Few would argue that the level of political discourse in America today is perhaps more toxic than most people remember.

That said, some of us do remember a time in the 1960s and 1970s when things were equally – if not more – toxic.

That all came back when I read Mark Rudd’s Op-ed, “I Was Part of the Weather Underground. Violence Is Not the Answer.”

His subtitle, “Fifty years ago, a deadly explosion in Greenwich Village forced me to confront our warped sense of morality,” tees up his piece. Here is how he begins:

Fifty years ago, on March 6, 1970, an explosion destroyed a townhouse on West 11th Street in New York’s Greenwich Village. Three people — Terry Robbins, 22, Ted Gold, 22, and Diana Oughton, 28, all close friends of mine — were obliterated when bombs they were making exploded prematurely. Two others, Kathy Boudin, 26, and Cathlyn Wilkerson, 25, escaped from the rubble.

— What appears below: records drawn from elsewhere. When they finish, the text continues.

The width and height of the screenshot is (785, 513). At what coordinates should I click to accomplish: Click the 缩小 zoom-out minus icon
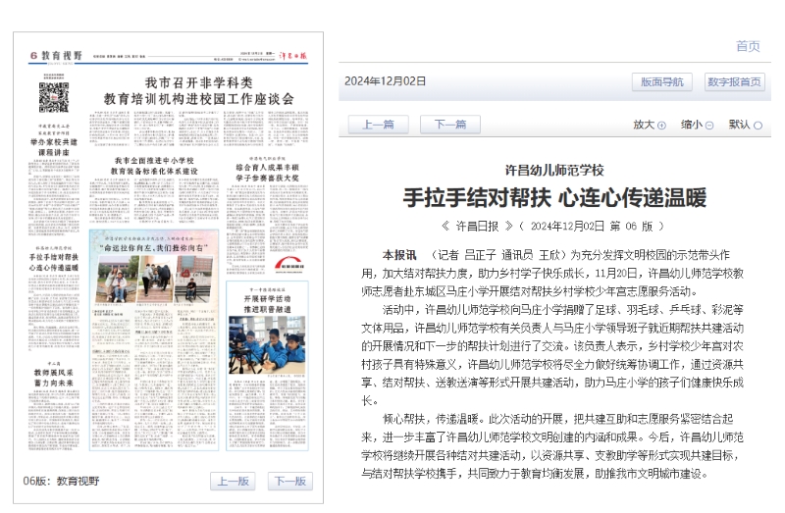[x=709, y=126]
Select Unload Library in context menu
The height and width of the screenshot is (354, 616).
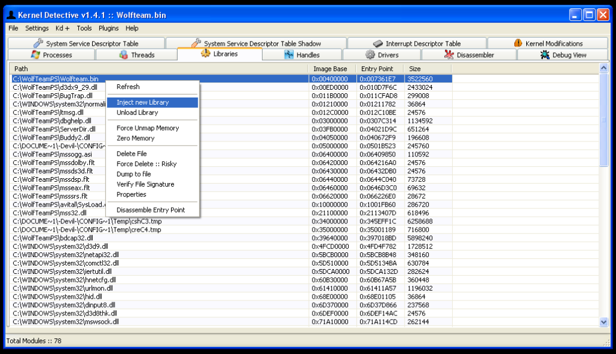coord(137,113)
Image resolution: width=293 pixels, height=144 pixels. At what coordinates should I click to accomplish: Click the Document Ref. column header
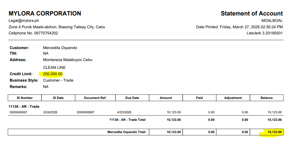(95, 98)
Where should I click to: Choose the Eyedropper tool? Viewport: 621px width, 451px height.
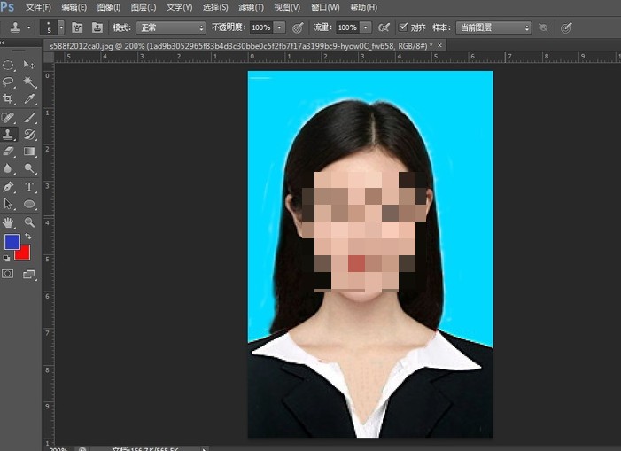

I was not there, fortunately. But I knew what was being planned, and I did nothing to stop it.

My friends and I were members of the Weather Underground, a militant outgrowth of the Weathermen, itself a radical faction of the left-wing Students for a Democratic Society. We saw ourselves as contemporary John Browns, full of moral fervor to stop the senseless war in Vietnam. We also wanted to show solidarity with black revolutionaries ruthlessly targeted by the police and the federal government.

Unlike the vast majority of the millions-strong antiwar movement, our tiny band had rejected peaceful protest and politics, clinging to the delusion that violent revolution was imminent. Determined to “Bring the War Home!” we believed that we were reflecting back onto our fellow Americans the extreme violence of the war and of white supremacy. The bombs that detonated the morning of March 6 were intended, to my and my comrades’ shame, for a dance that night at an Army base in New Jersey.

We didn’t realize that the violence we claimed we hated had infected our souls: At the time, I’m not sure we’d have cared. No one is innocent, we thought.